The Negative Side Of Consumerism

A large home with a swimming pool in an upmarket suburb may make friends envious.     Image:Pixabay

I read the following instruction in a magazine, ‘Be the envy of your friends. Don’t settle for anything less’. I object to this instruction. Envy is a negative emotion which can be very destructive. I actually want my friends to be happy and being jealous or envious won't lead to happiness.
 
My Heinemann Australian Dictionary defines envy as, ‘A feeling of discontent or resentment aroused by seeing another person’s good fortune, superiority etc, usually accompanied by a desire to possess the advantages of the other person.’
Bertrand Russell, the British philosopher and social critic said, ‘Envy undermines happiness - it generates pain from what others possess, instead of pleasure from one’s own possessions…’ 
 
Consumerism encourages people to spend money on glitzy houses, the latest gadgets, trendy furniture, cars and such.

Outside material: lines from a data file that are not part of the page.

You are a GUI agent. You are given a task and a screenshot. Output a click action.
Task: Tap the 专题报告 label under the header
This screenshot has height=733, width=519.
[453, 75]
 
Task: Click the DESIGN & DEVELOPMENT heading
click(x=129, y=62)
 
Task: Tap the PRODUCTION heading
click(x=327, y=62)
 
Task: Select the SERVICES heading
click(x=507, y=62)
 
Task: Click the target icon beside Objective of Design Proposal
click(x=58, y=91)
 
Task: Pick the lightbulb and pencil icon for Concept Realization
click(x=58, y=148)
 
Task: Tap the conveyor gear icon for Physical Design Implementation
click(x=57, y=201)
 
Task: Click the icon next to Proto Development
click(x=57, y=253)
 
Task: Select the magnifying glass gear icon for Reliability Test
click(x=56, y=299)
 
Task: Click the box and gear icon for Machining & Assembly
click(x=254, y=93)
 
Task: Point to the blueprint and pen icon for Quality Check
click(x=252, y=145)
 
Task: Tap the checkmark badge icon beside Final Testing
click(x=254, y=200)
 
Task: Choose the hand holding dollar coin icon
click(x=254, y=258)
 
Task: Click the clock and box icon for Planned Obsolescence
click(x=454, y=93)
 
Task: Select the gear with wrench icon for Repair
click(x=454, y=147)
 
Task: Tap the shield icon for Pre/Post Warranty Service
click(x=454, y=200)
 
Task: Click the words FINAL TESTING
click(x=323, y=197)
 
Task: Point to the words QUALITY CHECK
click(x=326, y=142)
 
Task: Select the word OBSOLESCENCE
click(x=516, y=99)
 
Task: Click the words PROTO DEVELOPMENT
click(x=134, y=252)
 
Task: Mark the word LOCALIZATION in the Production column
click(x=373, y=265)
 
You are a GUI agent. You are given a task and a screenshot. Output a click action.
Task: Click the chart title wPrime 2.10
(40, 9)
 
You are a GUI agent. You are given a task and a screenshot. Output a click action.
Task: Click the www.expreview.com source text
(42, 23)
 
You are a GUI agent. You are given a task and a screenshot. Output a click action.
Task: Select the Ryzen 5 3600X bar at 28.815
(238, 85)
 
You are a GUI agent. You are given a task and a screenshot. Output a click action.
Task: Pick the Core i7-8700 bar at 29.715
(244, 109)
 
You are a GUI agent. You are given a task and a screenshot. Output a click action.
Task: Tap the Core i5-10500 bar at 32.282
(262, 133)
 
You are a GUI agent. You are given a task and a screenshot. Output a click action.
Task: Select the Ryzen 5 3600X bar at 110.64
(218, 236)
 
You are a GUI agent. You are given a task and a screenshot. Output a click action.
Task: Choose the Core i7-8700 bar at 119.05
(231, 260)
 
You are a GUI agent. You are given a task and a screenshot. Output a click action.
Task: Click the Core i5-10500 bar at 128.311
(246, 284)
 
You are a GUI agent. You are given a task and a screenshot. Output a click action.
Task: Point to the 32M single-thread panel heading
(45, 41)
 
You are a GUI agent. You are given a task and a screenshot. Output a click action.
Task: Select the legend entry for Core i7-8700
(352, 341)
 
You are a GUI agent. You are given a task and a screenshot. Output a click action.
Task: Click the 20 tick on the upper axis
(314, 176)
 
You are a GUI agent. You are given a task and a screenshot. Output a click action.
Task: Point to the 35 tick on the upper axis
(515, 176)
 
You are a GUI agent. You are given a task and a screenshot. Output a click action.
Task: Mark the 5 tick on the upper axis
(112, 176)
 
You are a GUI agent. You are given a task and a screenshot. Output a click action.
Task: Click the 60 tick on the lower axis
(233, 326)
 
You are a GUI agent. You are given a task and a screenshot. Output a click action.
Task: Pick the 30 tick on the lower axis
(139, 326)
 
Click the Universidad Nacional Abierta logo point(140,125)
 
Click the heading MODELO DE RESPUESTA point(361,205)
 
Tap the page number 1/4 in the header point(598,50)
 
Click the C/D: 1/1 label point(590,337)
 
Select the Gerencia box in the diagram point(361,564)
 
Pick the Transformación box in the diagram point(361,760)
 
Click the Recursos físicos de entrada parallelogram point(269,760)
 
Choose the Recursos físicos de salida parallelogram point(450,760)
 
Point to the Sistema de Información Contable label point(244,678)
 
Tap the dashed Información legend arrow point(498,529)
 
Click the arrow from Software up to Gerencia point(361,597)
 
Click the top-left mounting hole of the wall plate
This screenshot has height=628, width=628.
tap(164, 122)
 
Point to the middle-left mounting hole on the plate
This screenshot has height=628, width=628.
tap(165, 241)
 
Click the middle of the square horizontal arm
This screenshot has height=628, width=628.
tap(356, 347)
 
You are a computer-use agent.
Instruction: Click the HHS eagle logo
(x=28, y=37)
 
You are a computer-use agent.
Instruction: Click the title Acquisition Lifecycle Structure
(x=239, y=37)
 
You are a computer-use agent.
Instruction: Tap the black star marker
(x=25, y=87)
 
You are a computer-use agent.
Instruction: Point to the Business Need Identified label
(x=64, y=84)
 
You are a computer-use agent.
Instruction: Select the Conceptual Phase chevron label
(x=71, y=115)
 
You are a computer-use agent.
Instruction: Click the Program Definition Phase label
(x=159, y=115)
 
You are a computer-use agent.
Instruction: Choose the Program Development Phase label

Clever advertising often manipulates people into buying stuff they don't need.
 
Sometimes people get into debt for the latest 'thing'. This causes stress especially if the person then has their hours reduced or they lose their job. It may even be that a new expensive purchase isn’t so great and causes tension in a relationship. 
 
Years ago I had a friend whose husband had bought the family a brand new top of the range car. He insisted she park it in the most remote part of the car park when she went to do her shopping. He felt it was less likely to be backed into or damaged by a runaway trolley if it was parked away from other cars. She had two small children to take shopping with her. My friend said she would rather have had their old car and the convenience of parking closer.

There is nothing wrong with buying nice things and having a lifestyle which includes comfort and convenience. It is a good feeling to come home to a dwelling that is welcoming and expresses your personality.

I appreciate the things in my home which are special to me. However, I feel it is psychologically unhealthy to encourage people to compete against each other in an effort to have a ‘better’ house or more trendy appliances or other ‘stuff’. Surely friends and good relationships are more important than fancy possessions. 
 
The latest car won’t give you a shoulder to cry on when life gets tough.